Due giorni più tardi, Scopelliti tenne una delle sue conferenze stampa oceaniche e disse che Gianluigi Aponte lo aveva ricevuto con ogni onore, accompagnato dal figlio e dal genero. Disse che il colloquio era stato “franco” e anche “patriottico”, perché Aponte è originario di Salerno e il “Tricolore” lo tiene nel cuore anche se preferisce la Svizzera per la sua residenza e la collocazione delle sue imprese.
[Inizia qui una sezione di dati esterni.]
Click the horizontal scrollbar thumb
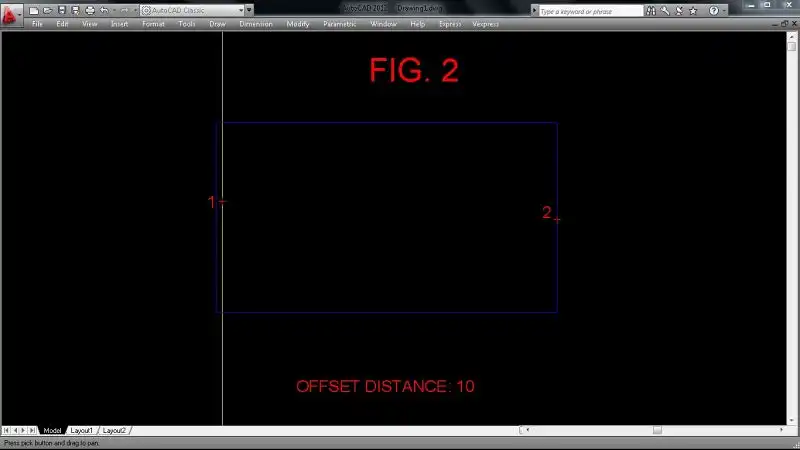This screenshot has height=450, width=800. 657,430
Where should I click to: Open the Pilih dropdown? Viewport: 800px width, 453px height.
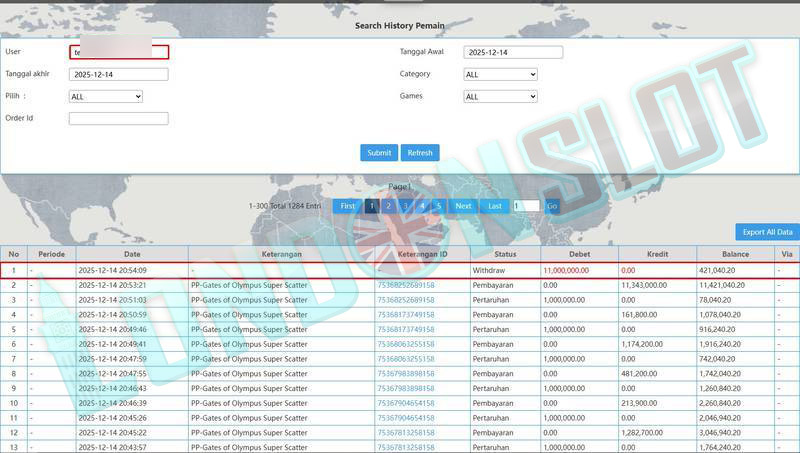(106, 96)
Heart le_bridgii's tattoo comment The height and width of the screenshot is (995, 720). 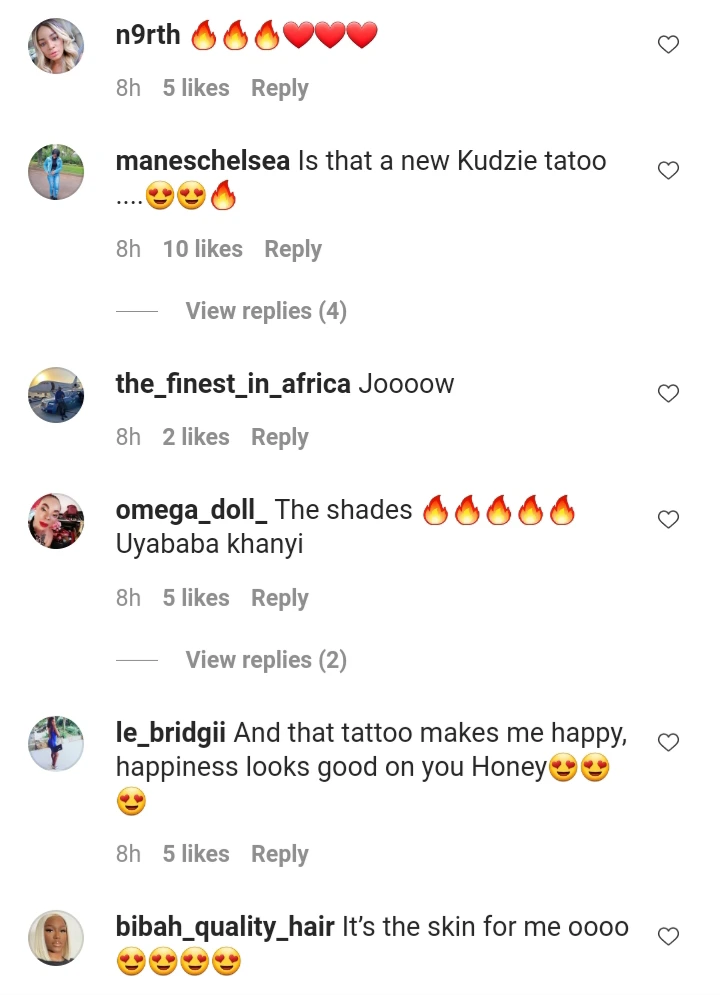tap(668, 742)
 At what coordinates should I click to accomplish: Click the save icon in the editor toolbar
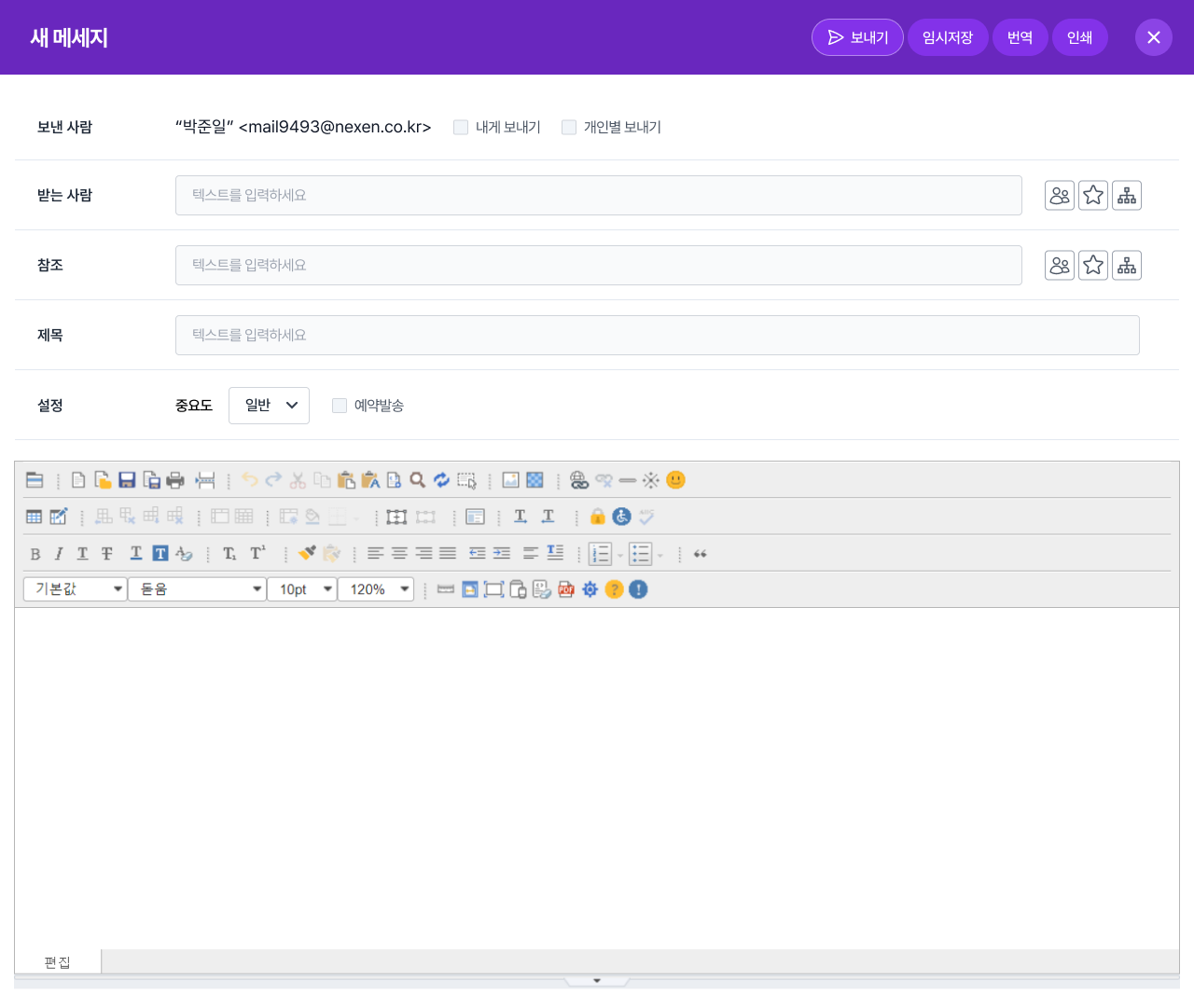pos(127,480)
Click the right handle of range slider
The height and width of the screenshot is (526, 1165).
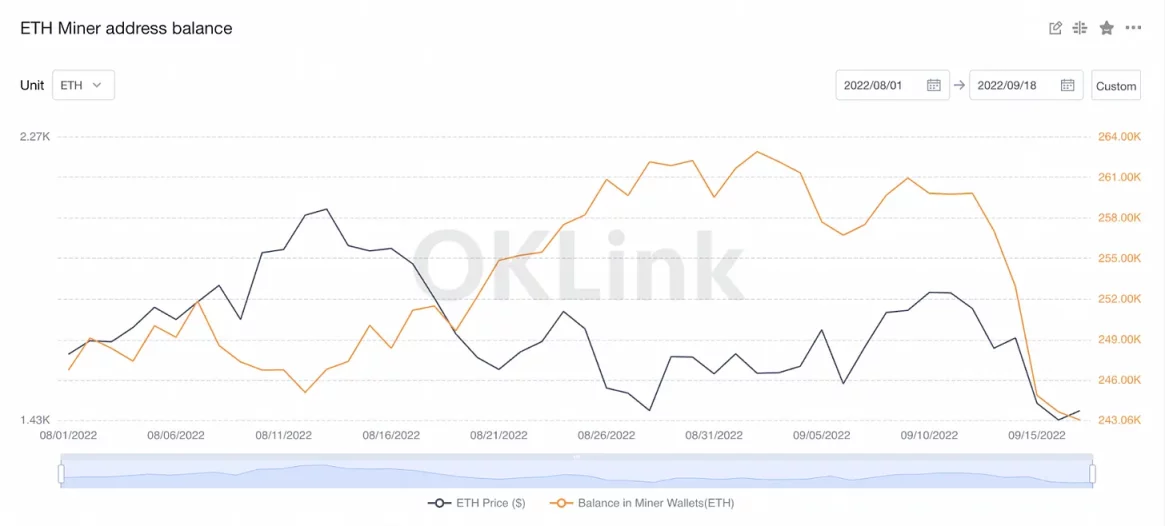pyautogui.click(x=1092, y=473)
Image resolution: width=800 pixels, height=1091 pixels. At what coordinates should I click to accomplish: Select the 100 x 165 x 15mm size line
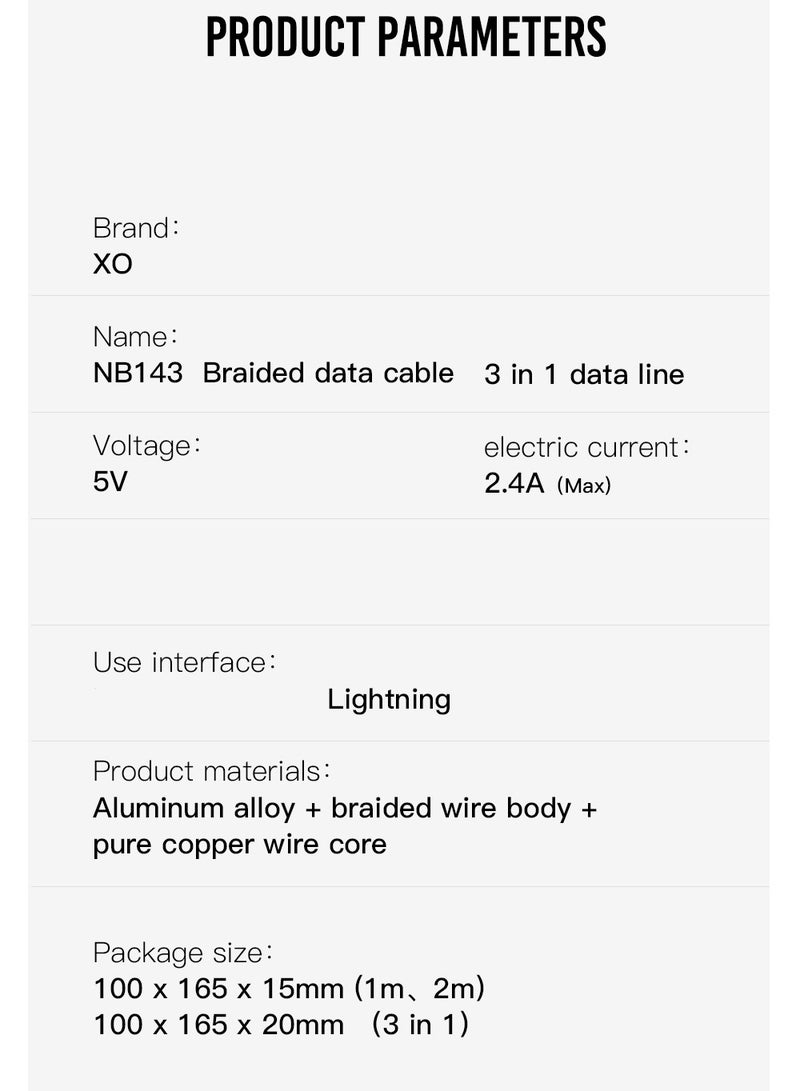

Convenevoli a parte, Scopelliti riferì che aveva chiesto al re del transhipment se intendeva aumentare il suo impegno a Gioia Tauro. «Sono stato diretto ed ho avuto risposte chiare e dirette», assicurò Scopelliti che nel merito precisava: «Aponte vuole aumentare la sua operatività a Gioia Tauro ma pone due condizioni, la prima è la richiesta di un contributo economico, la seconda invece riguarda l’impegno delle maestranze a migliori performance». Siamo alle solite, la colpa è sempre degli operai: «Aponte sostiene che negli altri porti in un’ora la media dei container movimentati è di 30, a Gioia Tauro non si va oltre i 25”. Segue un sermone di 43 minuti e solo alla fine a Scopelliti sfugge la verità: «Occorre, come precondizione, un investimento strutturale che consenta  l’integrazione con il trasporto ferroviario». E qui Scopelliti sputa il rospo: «Il problema sono i quattro miliardi che servono per realizzare la mega-galleria ferroviaria all’altezza di Sapri. Senza  di quella non è possibile l’alta capacità e non è possibile rendere competitivi i tempi. Con quella galleria si risparmiano 35 minuti e i tempi per Aponte sono determinanti». E c’era bisogno di scomodare gli operai, che avranno pure qualche colpa, per dire con chiarezza che fin quando Gioia Tauro resta una magnifica opera scollegata dal resto d’Europa non avrà forza attrattiva? Ma almeno Scopelliti della sua missione ci ha raccontato (quasi) tutto. Doveva essere, quello, solo l’avvio di un tavolo ma nei fatti non vi fu alcun seguito.

E torniamo, caro Franco Iacucci, ai giorni nostri ed agli «impegni istituzionali» che oggi hanno portato Mario Oliverio a Ginevra. Ovviamente non riteniamo minimamente che anche Oliverio sia andato a vedere il grande mappamondo con le bandierine sui porti controllati dalla famiglia Aponte, ampiamente illustrato in conferenza stampa da Scopelliti. Sarebbe grave scoprire che anche in questo Oliverio imita il suo predecessore. E tuttavia a Ginevra oltre alla famiglia Aponte e alla sede della Msc ci vengono in mente solo altre due sedi istituzionali: quella dell’Onu e quella della Croce rossa internazionale. Ecco, in mancanza di dettagli, togliete almeno quest’ansia ai calabresi, convincete Oliverio a dire che non siamo ancora arrivati al punto da affidarci alla Croce rossa internazionale.